Indigenous Man Files for Private Prosecution After Brutal Police Confrontation in Edmonton


In a significant development, an indigenous man, Pacey Dumas, who suffered a blow to his head by an Edmonton law enforcement officer in 2020 has proceeded to file for private prosecution, subsequent to the desistance of Crown prosecutors from taking the case forward. This decision by the prosecutors was in contrast to a watchdog recommendation advocating otherwise.

According to an assessment by the Alberta Serious Incident Response Team (ASIRT), Dumas sustained a notable cavity in his skull coupled with lasting injuries, potentially permanent, following the violent kick to his head in December 2020. It happened outside his residence in west Edmonton, where Dumas and the involved officer remained anonymous in the report that ASIRT made public in late April following an investigation spanning over two years.

On Monday, Dumas’ legal representative, Heather Steinke-Attia, expressed through a press communication that Dumas has officially filed for “an application for private prosecution.” She clarified that a hearing is scheduled for October 13th in a provincial court. The proceedings would revolve around presenting evidence before a magistrate who would then decide on the criminal charges against the police officer.

Steinke-Attia penned, “A slew of interested parties look forward to this being a potential first stride towards genuine transparency and accountability towards the people.”

In 2021, Dumas, accompanied by his family, lodged a civil lawsuit against Const. Ben Todd from the Edmonton Police Service. The officer is alleged of employing brute force on Dumas’ head, leading to a severe injury similar to how one might forcefully kick a soccer ball.

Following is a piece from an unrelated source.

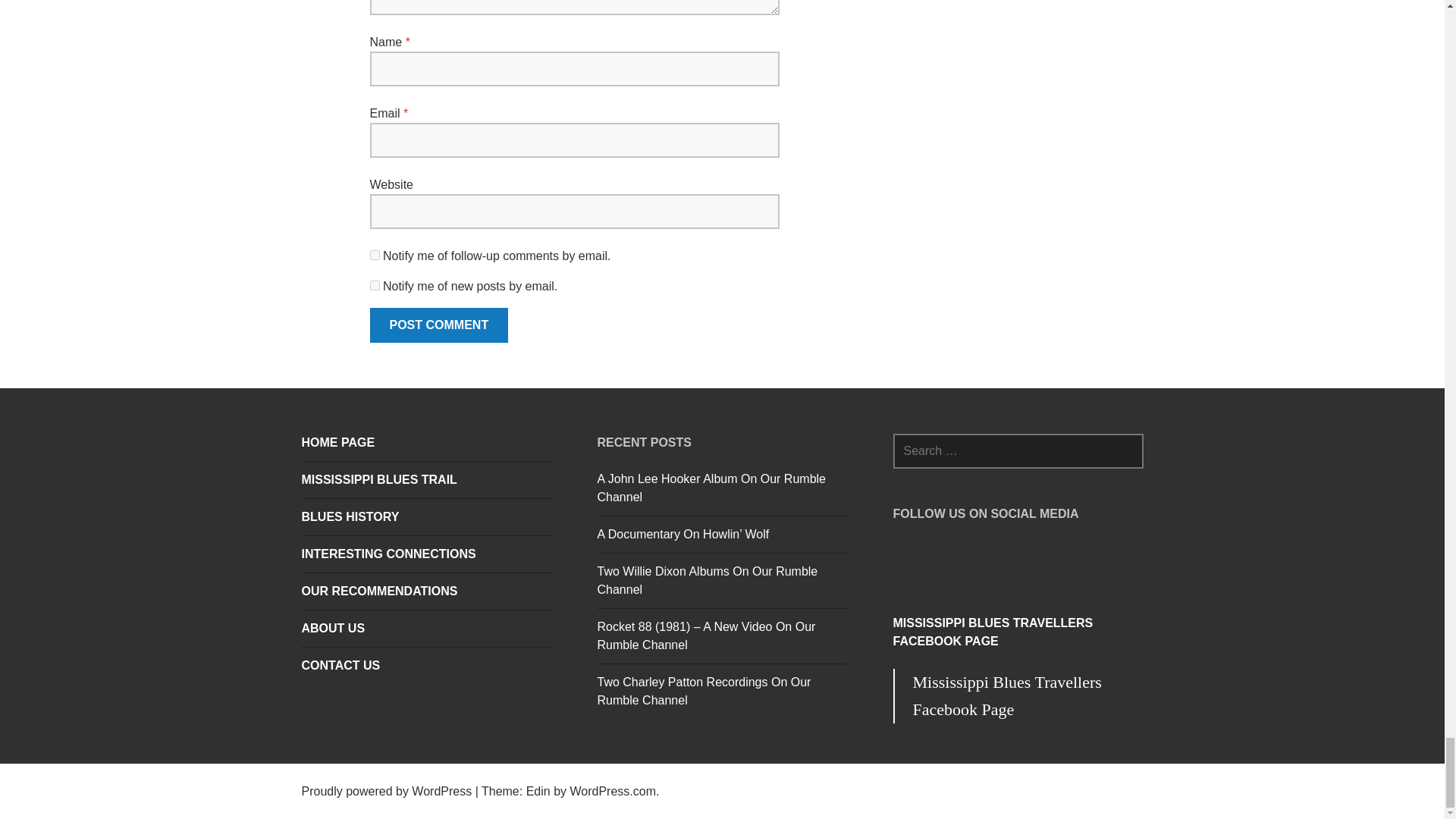
Post Comment (438, 325)
subscribe (374, 255)
subscribe (374, 285)
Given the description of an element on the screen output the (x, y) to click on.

The statement of the lawsuit elaborated on the incident, recalling that the police officers responded to a dispute call at a local residence in the predawn hours of December 9th, 2020. The word of a knife being present created a tense environment leading to Dumas’ brother being handcuffed while Dumas was made to lay flat on the ground.

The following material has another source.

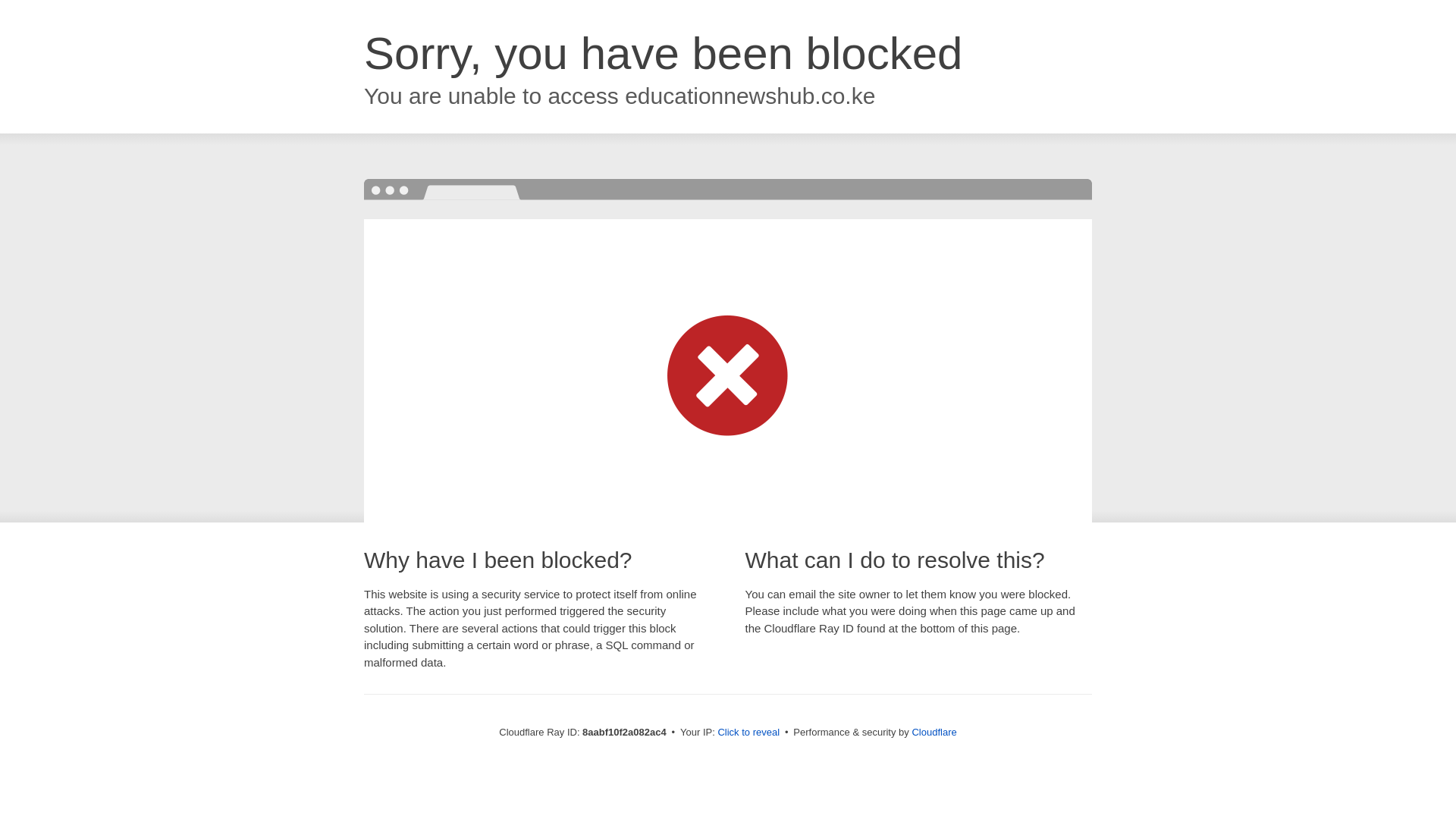
Cloudflare (933, 731)
Click to reveal (747, 732)
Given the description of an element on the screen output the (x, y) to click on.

The claim alleges that Todd, with no warning or apparent cause, violently kicked Dumas, who was then aged 18, inflicting him with severe injuries. In the aftermath, surgeons had to remove part of his skull to relieve the pressure inflicted on his brain. Later, a metal plate was inserted in place of the gaping hole in his skull.

Interestingly, neither Dumas nor his brother ended up facing any charges.

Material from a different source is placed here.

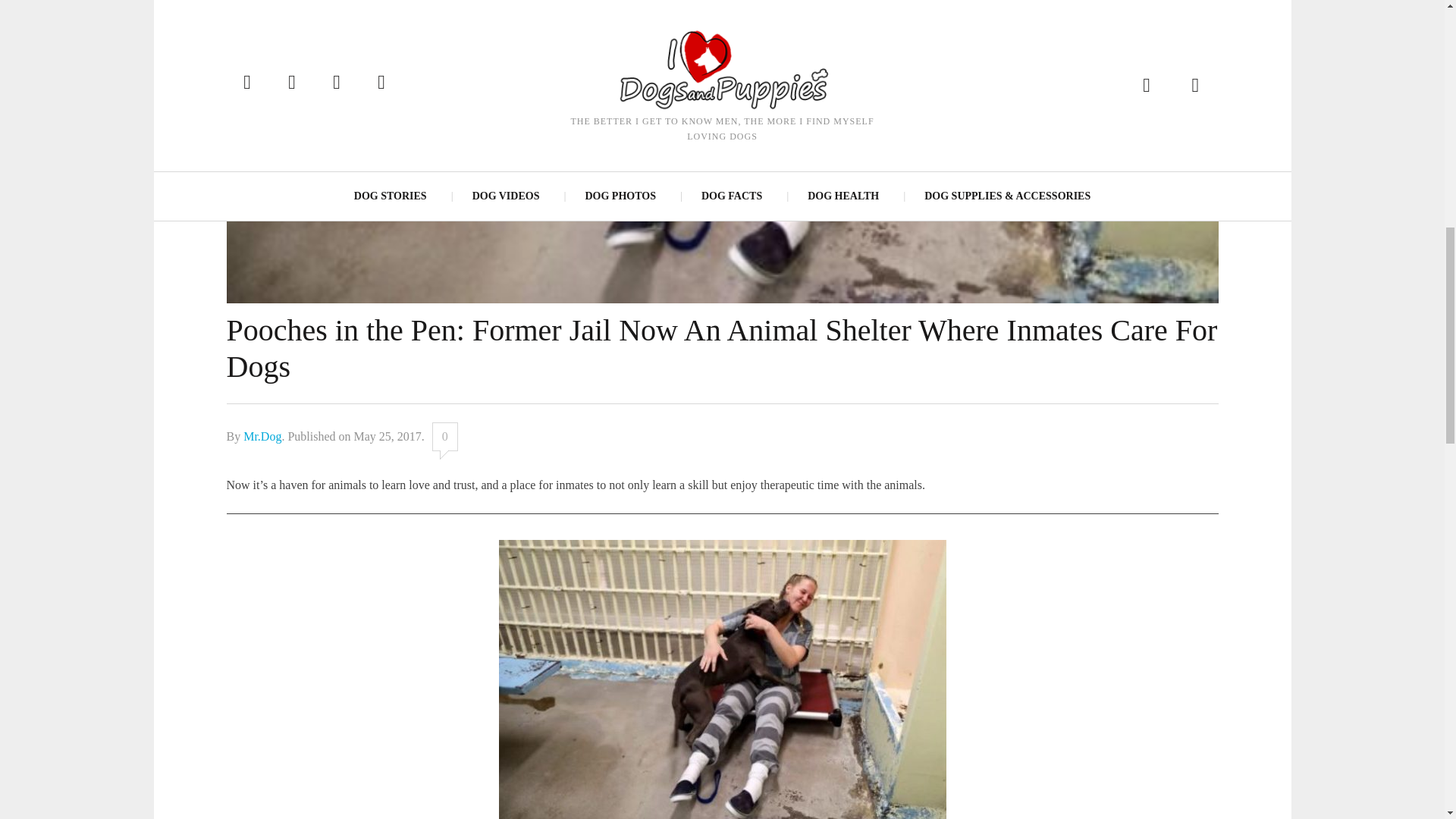
0 (445, 435)
Posts by Mr.Dog (262, 435)
Mr.Dog (262, 435)
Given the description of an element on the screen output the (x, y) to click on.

The claims made in the statement are yet to be proven in court, and accordingly, a statement of defense counters the allegations. The defense contends that while on the ground, Dumas alarmed the officers about a knife in his pocket, attempting to reach it. However, according to Steinke-Attia, the police failed to retrieve a knife either from the brothers or from their home. An isolated pocket knife found on the street the next day was deemed irrelevant, she concluded.